Gershkovich’s parents attended Biden’s speech as guests of House Speaker Mike Johnson (R-La.).
“By hosting Evan’s parents, Congress will shine a spotlight on the unjust detention of their son,” Johnson said in a statement at the time. “The United States must always stand for freedom of the press around the world, especially in places like Russia, where it is under assault. The Administration must bring Evan home.”
Beckett told HuffPost it is heartening to see that Gershkovich’s case has remained a “bipartisan concern,” noting the unanimous approval of a House resolution last year calling for the release of the reporter and other jailed Americans in Russia.
His colleagues are trying to keep Gershkovich’s name in the spotlight in hopes that it will aid his case in potential government-to-government talks between the Kremlin and the White House.

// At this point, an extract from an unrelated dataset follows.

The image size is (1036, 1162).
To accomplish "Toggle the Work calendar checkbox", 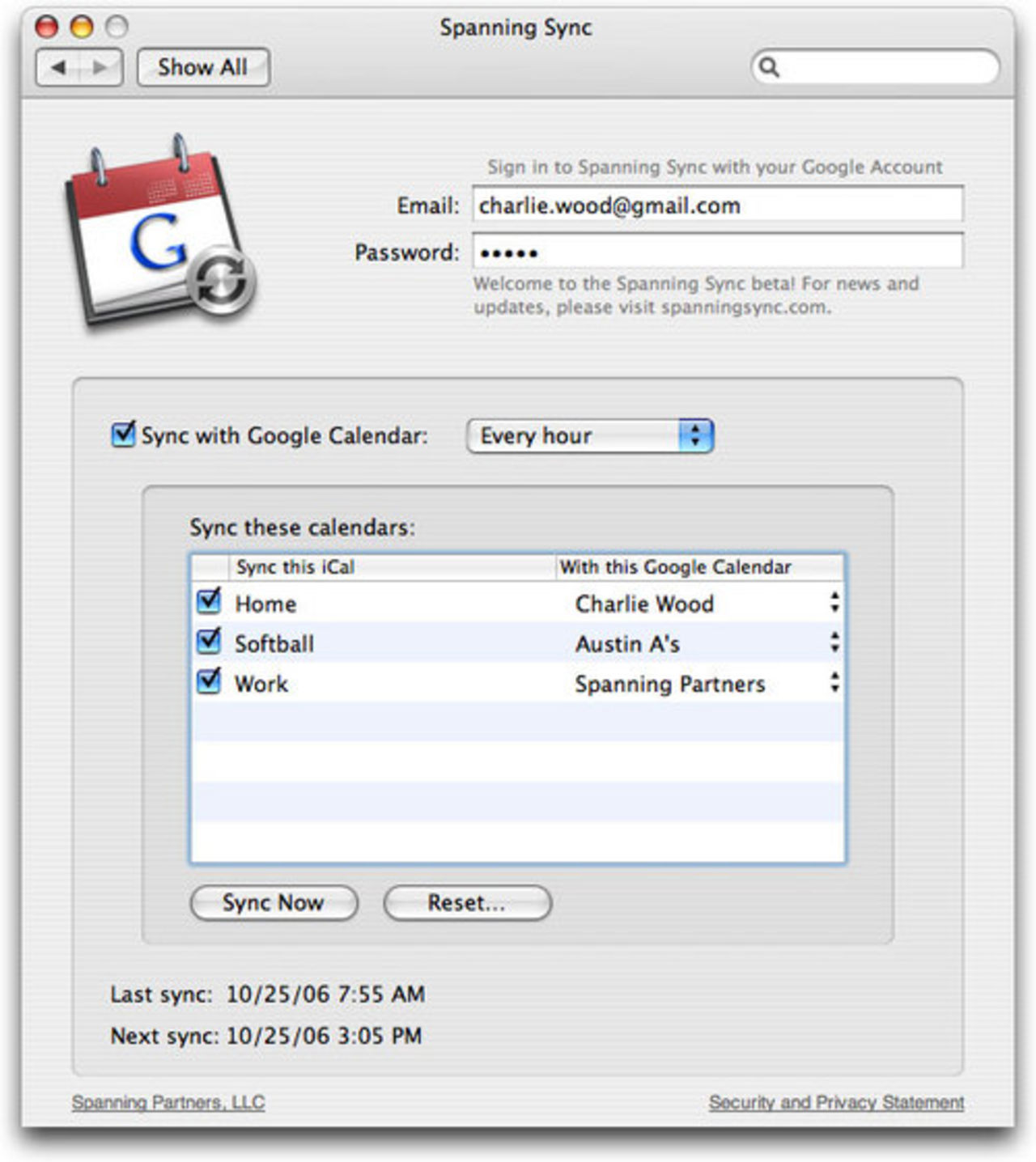I will tap(208, 683).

A series of events have been planned to mark the year since Gershkovich’s detention, including swims at Brighton Beaches around the world on March 23, given his family’s ties to Brighton Beach in New York, which is home to a large Russian immigrant community.
The Journal is planning a 24-hour read-a-thon at its New York headquarters next week, where Gershkovich’s friends, family and colleagues will take part in a public reading of his reporting.
While the anniversary is “a painful moment in many ways,” Beckett said, “it’s also meant for everybody to dig back in and do what they can to help.”